Laurent T. Lun 6 Oct - 16:33
Paris (2007 - Cédric Klapisch)
Paris est une oeuvre charnière dans la filmographie de Cédric Klapisch, qui signe ici son neuvième film. Oeuvre charnière car elle permet au cinéaste de se questionner sur son art et sur sa vie cinématographique à travers des personnages touchants, proches de lui mais aussi de son public. Le film n'apporte pas conclusion, donnant l'impression de se retrouver devant une ébauche de cinéma, un brouillon sublime, mature et d'une sensibilité rarement montrée dans le cinéma Français actuel.
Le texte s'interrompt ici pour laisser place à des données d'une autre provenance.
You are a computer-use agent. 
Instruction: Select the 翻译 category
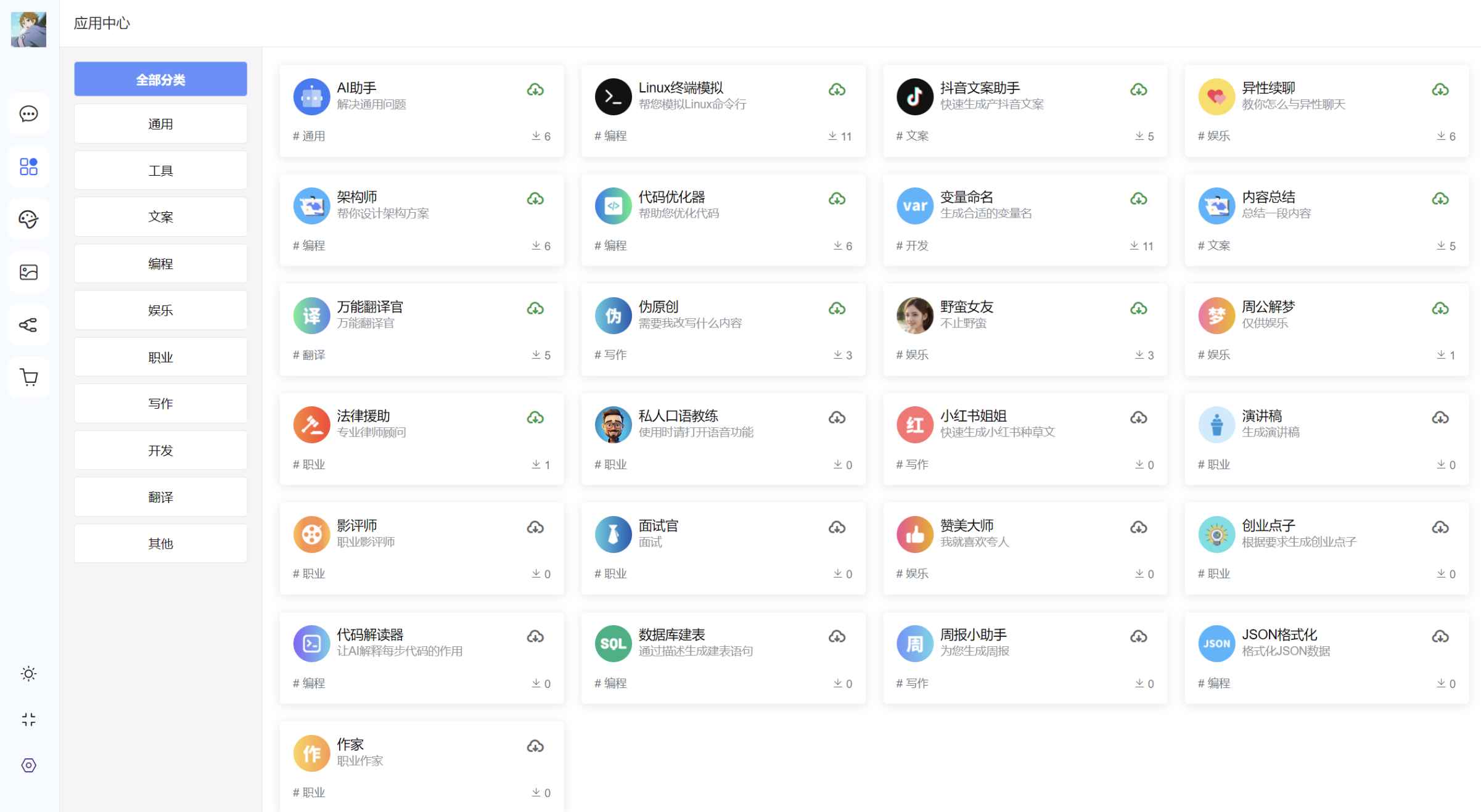pyautogui.click(x=160, y=496)
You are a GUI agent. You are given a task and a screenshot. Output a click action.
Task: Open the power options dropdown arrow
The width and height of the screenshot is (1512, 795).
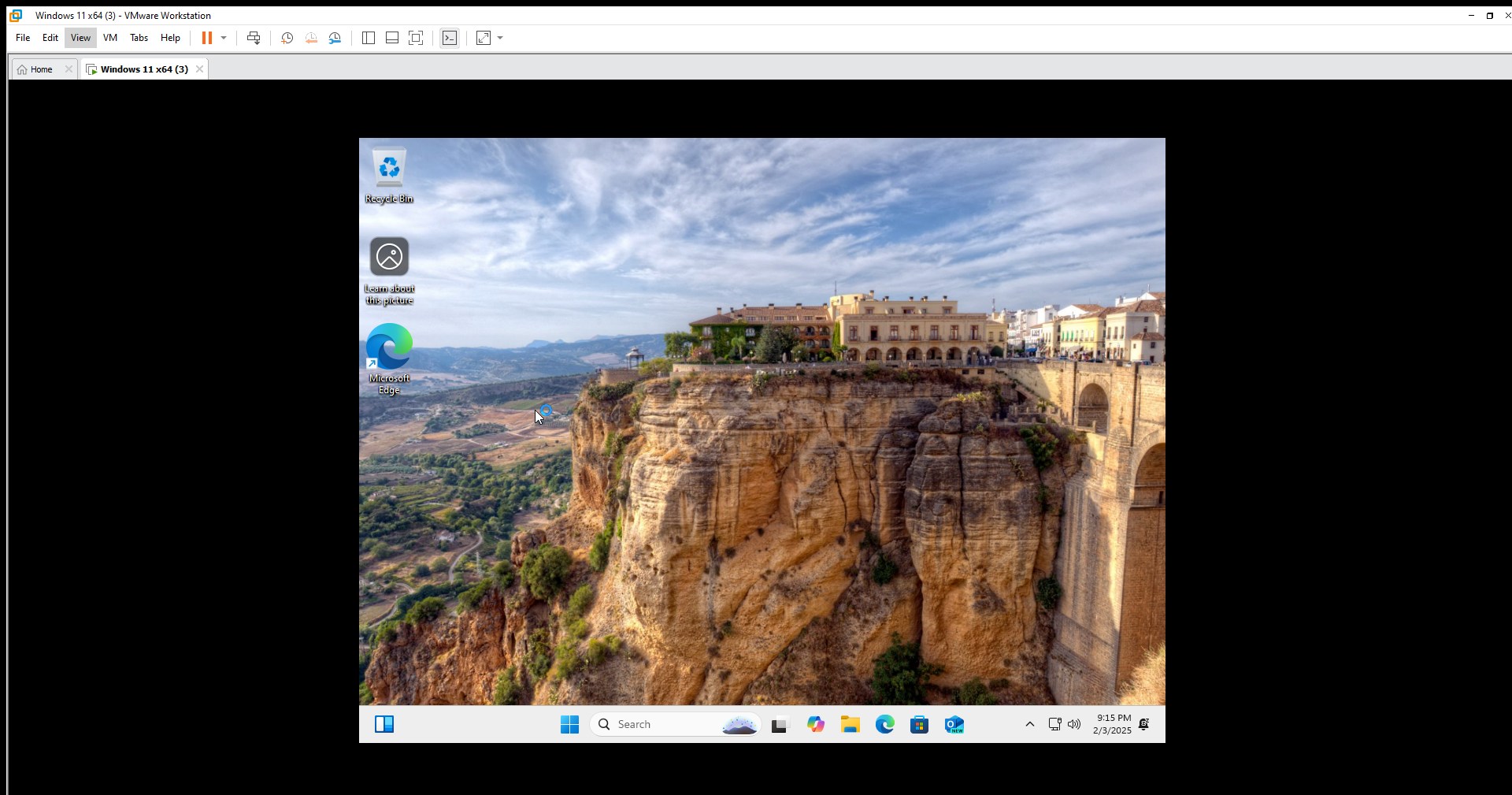[224, 38]
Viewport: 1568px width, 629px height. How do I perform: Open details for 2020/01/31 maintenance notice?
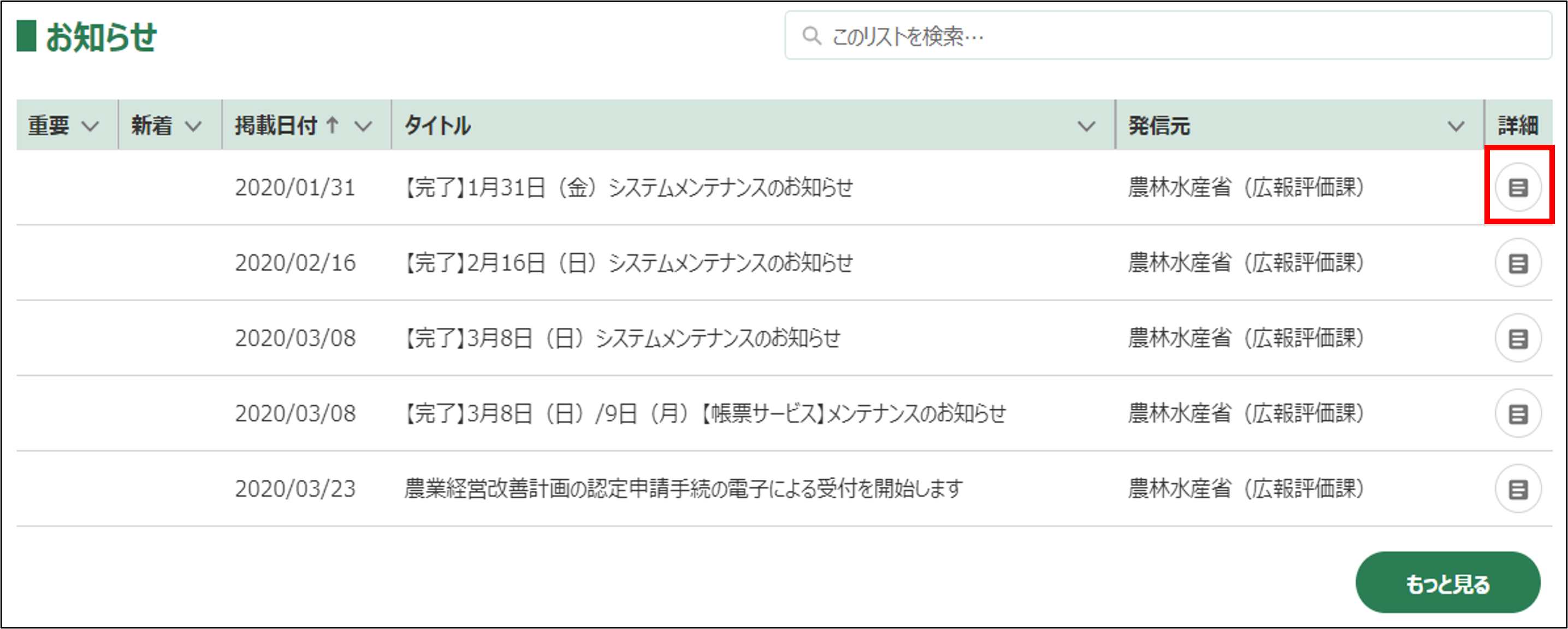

Klapisch met en scène, dans ce film chorale, une ville lumière en pleine évolution, en plein changement plutôt que de la montrer sous un oeil vieillot, la reliant avec ces habitants dont la vie sera bouleversée par un évenèment intime, primordial, soit gai ou tragique. Le cinéaste évoque des questionnements sur le temps qui reste ou les gens qui passent. Pour le temps qui reste, on ne sait pas trop ce qu'il en est réellement. Le personnage incarné par Romain Duris (excellent d'ailleurs) ne sait pas si il va pouvoir guérir de sa maladie ou en mourir. Chez lui, une opposition étrange se forme, celle d'un homme cloîtré dans son appartement en regardant sans cesse l'activité extérieur de sa fenêtre à celle de sortir de chez lui et de survoler la capitale (les cinq dernières minutes sont, à ce titre, d'une incroyable émotion, tout en faisant douter le public concernant le destin de Pierre). Malheureusement, la forme chorale du métrage de Klapisch multiplie les personnages (parfois inutiles, tel que le Sénégalais en quête de bonheur et de richesse matérielle que seule la ville de Paris pourrait lui apporter) et les intrigues qu'il perd son fil conducteur, prenant des chemins pas toujours très clairs et n'arrive pas à taper juste d'un point de vue émotionnel. Cette tension dramatique tendra à se perdre au fil du métrage. Pourtant, Paris regorge de belles scènes, grâce à ses acteurs. Juliette Binoche, plus belle que jamais, est émouvante en mère de famille à la recherche de l'amour; Luchini est égal à lui-même, rentrant dans les clichés de l'acteur-philosophe faisant des tonnes; Dupontel, Gilles Lelouche et Julie Ferrier sont tous excellents. La réalisation n'est pas en reste. Très classieuse et optant pour un rythme assez lent, elle filme la capitale Française d'une manière très moderne, multipliant les plans d'une beauté parfois incroyable, mais ça ne suffit pas pour faire oublier les défauts de film pourtant efficace, mais dont l'émotion ne dure pas assez longtemps pour en être entièrement convaincu.